Introduction

Completed

This module covers how to scale applications in Azure Kubernetes Service (AKS). You learn when to scale workload replicas, when to scale AKS node pools, and how to use Azure Container Instances (ACI) for burst capacity. You also see where event-driven autoscaling and node auto-provisioning fit for scenarios beyond the core exercises.

Scenario

Imagine you're a platform engineer for a retail company that runs its checkout service on AKS. During weekday lunchtimes and seasonal promotions, traffic to the checkout service can grow tenfold within minutes, while traffic at night drops to a small fraction of peak. Today, your team responds to spikes by leaving extra VM-backed nodes running around the clock, which inflates the cluster bill. During larger promotions, pods still spend several minutes in Pending while new VM-backed nodes provision, which puts checkout SLAs at risk.

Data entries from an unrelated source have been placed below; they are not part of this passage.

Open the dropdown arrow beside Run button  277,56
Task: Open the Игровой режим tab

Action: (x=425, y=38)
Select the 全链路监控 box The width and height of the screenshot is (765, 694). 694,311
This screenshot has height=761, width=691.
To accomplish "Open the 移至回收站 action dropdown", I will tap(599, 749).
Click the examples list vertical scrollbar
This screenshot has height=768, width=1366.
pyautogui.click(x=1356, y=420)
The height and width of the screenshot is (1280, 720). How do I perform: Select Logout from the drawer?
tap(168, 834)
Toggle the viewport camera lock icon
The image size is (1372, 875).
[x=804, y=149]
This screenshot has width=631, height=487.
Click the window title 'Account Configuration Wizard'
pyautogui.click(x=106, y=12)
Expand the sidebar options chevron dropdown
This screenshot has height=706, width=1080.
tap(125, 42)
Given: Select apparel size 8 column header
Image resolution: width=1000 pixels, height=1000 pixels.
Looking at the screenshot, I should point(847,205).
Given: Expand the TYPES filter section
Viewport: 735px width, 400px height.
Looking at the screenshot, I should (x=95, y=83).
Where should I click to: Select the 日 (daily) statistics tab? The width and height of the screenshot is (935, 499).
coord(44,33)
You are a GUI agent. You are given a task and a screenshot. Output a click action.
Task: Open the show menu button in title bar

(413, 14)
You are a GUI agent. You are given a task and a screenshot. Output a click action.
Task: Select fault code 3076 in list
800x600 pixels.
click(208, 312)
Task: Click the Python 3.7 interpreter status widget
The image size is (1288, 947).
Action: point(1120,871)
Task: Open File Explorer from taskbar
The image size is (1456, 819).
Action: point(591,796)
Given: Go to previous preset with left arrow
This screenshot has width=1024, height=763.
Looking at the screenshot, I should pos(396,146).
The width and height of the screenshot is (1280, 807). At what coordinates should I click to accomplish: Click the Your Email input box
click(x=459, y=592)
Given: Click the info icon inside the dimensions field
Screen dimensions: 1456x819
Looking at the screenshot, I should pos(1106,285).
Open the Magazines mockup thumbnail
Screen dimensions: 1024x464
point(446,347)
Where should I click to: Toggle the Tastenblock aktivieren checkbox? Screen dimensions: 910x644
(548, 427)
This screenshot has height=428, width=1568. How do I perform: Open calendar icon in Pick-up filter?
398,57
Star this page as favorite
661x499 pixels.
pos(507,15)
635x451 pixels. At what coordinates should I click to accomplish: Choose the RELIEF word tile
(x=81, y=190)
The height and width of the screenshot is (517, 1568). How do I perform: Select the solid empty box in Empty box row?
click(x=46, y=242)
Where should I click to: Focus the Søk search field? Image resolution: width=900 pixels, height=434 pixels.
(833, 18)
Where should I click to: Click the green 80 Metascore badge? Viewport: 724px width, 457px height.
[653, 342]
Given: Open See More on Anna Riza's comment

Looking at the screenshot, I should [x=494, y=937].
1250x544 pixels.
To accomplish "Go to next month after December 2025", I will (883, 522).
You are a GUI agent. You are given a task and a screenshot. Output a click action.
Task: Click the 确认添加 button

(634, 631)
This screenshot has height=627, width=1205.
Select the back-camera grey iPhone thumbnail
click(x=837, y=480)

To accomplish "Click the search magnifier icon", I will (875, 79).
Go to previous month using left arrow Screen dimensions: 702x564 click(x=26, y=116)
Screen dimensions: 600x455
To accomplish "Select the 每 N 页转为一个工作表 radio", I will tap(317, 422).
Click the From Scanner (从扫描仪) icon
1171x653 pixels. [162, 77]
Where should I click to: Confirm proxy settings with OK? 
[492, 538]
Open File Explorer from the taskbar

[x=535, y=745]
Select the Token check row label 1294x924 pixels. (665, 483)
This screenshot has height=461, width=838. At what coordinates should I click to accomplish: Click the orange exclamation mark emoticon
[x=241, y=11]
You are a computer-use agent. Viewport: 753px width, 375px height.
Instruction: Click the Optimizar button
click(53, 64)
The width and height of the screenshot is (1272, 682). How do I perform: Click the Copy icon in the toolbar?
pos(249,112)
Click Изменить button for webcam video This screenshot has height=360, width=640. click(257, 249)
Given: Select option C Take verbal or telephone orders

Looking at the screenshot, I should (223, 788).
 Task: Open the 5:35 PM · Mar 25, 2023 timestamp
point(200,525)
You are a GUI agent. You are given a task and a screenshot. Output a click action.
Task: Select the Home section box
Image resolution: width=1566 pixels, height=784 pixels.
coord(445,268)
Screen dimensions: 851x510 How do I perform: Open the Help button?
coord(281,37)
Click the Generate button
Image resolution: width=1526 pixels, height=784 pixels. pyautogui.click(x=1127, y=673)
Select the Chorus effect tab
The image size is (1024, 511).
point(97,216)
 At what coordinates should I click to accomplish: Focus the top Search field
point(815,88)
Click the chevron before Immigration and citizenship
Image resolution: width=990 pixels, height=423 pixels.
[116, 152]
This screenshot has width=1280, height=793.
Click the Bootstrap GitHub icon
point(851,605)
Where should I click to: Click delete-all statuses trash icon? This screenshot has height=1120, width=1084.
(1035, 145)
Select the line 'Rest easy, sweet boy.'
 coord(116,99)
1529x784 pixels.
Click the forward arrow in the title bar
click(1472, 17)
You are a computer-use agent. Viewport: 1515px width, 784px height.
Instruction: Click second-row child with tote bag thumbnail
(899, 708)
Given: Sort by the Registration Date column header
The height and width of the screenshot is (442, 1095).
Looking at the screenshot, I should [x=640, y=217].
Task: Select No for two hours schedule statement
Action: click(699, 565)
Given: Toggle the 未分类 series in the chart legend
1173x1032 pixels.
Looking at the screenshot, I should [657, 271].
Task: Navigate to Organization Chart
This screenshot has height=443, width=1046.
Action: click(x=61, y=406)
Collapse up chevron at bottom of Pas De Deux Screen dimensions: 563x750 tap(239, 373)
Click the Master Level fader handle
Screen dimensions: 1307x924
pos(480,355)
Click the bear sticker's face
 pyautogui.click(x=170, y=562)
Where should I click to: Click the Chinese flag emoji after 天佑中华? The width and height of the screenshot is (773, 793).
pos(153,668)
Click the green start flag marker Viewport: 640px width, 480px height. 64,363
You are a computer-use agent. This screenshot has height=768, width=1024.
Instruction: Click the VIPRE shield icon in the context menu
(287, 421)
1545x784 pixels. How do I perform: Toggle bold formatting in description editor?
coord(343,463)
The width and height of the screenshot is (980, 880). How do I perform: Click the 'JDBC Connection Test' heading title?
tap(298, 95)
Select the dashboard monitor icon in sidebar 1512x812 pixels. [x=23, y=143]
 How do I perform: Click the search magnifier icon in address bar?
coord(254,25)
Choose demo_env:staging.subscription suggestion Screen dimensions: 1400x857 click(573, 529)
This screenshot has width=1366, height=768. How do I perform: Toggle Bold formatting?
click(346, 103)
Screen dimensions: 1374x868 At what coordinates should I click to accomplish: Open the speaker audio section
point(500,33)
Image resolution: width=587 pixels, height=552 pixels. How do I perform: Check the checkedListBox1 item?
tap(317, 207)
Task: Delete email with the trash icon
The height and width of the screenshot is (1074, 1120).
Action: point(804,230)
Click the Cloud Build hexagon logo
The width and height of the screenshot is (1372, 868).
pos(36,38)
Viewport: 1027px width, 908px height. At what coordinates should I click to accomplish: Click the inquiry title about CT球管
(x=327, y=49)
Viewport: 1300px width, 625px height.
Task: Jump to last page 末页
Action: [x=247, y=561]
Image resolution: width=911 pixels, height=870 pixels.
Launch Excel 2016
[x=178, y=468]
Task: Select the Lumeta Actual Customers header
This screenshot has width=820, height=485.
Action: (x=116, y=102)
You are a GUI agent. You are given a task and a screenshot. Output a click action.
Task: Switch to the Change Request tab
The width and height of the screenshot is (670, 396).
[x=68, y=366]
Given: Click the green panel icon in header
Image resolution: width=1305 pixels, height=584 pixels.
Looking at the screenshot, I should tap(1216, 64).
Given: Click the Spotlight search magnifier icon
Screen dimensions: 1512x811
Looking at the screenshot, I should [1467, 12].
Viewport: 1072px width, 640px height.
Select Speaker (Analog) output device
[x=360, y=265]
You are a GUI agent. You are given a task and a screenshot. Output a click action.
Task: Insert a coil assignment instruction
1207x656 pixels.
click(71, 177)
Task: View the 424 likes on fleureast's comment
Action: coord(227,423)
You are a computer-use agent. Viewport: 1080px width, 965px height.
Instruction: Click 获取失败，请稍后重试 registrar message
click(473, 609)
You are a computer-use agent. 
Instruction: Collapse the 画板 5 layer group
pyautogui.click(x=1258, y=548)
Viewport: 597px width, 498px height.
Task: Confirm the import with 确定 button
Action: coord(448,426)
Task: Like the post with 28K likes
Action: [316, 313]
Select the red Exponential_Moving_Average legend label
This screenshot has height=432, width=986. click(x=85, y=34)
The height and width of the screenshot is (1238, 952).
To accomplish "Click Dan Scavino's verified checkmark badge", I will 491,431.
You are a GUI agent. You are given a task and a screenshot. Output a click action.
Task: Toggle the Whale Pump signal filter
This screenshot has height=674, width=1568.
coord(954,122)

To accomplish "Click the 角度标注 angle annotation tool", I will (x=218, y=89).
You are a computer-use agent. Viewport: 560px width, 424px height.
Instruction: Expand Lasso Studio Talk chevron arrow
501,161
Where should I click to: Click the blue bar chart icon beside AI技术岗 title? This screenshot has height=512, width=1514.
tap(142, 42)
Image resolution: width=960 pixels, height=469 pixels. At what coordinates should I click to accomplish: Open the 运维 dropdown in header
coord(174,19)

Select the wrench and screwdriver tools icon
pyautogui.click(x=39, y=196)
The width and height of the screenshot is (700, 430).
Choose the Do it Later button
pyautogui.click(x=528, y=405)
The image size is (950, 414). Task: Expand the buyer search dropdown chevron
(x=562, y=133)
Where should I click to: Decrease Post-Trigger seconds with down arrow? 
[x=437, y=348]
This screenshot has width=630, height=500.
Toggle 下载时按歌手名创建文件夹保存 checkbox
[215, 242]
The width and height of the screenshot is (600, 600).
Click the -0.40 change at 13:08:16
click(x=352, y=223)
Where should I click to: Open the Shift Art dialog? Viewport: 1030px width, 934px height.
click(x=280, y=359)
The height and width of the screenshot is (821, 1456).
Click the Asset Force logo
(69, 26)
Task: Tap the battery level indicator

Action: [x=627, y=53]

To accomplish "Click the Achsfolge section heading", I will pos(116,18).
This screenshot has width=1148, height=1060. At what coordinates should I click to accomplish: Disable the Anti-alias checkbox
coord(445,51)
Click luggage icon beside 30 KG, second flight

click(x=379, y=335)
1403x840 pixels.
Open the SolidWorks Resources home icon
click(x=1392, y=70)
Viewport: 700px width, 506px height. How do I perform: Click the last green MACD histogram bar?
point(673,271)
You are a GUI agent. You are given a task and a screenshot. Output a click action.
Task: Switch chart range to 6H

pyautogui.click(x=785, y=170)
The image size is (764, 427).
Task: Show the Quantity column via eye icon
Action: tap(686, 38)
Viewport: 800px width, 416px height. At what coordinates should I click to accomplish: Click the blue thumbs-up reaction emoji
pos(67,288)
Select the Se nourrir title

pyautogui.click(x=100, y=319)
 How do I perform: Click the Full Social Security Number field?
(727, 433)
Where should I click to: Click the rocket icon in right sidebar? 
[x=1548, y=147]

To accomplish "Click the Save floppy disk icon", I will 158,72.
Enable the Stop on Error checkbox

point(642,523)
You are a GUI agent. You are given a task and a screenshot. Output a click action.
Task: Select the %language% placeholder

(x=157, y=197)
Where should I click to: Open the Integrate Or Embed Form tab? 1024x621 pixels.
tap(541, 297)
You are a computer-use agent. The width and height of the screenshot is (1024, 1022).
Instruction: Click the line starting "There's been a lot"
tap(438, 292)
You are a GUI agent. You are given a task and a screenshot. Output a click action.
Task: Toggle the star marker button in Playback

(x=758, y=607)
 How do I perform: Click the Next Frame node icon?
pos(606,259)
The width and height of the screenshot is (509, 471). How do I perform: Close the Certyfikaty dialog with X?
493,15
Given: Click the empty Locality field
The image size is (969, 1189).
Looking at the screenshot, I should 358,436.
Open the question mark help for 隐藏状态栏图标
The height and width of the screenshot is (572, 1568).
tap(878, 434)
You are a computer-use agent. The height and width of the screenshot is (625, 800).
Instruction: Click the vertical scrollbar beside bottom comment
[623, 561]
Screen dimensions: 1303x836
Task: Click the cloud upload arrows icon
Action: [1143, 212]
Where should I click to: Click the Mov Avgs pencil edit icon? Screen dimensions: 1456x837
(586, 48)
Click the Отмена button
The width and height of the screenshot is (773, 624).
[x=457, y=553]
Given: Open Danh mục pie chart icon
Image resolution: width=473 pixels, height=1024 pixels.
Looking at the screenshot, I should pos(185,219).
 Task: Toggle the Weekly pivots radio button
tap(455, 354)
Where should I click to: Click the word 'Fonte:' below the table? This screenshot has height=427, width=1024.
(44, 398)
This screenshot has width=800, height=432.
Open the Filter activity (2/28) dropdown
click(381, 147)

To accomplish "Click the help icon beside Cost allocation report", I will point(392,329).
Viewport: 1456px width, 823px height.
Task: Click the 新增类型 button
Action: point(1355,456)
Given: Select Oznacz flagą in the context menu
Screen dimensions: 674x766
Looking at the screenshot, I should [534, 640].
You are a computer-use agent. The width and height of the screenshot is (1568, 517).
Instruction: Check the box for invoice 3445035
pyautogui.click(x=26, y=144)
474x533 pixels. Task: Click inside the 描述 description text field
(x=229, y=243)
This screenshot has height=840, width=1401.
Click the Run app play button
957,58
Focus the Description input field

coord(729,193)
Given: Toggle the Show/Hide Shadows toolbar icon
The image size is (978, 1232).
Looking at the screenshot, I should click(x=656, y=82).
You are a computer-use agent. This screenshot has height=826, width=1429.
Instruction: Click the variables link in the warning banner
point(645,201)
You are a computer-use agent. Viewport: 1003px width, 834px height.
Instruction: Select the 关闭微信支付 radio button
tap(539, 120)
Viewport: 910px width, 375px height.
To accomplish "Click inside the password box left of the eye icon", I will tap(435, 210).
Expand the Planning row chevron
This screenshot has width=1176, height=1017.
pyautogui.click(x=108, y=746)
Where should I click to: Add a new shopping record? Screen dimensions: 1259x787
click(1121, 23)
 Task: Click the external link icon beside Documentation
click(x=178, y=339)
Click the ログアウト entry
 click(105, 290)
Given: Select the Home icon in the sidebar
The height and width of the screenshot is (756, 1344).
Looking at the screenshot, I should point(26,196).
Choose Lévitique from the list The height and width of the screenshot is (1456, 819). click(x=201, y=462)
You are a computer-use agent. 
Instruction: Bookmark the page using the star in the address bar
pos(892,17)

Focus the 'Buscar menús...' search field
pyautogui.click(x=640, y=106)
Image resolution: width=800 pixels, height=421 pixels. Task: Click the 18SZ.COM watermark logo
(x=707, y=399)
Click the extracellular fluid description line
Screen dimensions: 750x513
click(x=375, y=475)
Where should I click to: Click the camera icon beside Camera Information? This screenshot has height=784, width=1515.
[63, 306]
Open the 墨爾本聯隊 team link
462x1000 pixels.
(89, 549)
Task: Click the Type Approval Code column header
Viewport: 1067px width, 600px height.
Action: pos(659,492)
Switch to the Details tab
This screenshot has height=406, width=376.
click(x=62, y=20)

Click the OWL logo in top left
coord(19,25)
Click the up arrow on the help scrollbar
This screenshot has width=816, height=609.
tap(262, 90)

Your goal is to use AKS scaling features so the cluster matches demand at each layer: the right number of pod replicas for the current load, the right number of nodes to host those replicas, and a fast path for short-lived bursts that can't wait for new VM-backed nodes. This module helps you compare the available AKS scaling options and choose the right one for each scenario.

Learning objectives

After completing this module, you'll be able to:

  • Manually scale workload replicas and AKS node pools
  • Use the horizontal pod autoscaler (HPA) to scale workload replicas
  • Use the cluster autoscaler to scale AKS node pools
  • Use virtual nodes to run burst workloads in Azure Container Instances (ACI)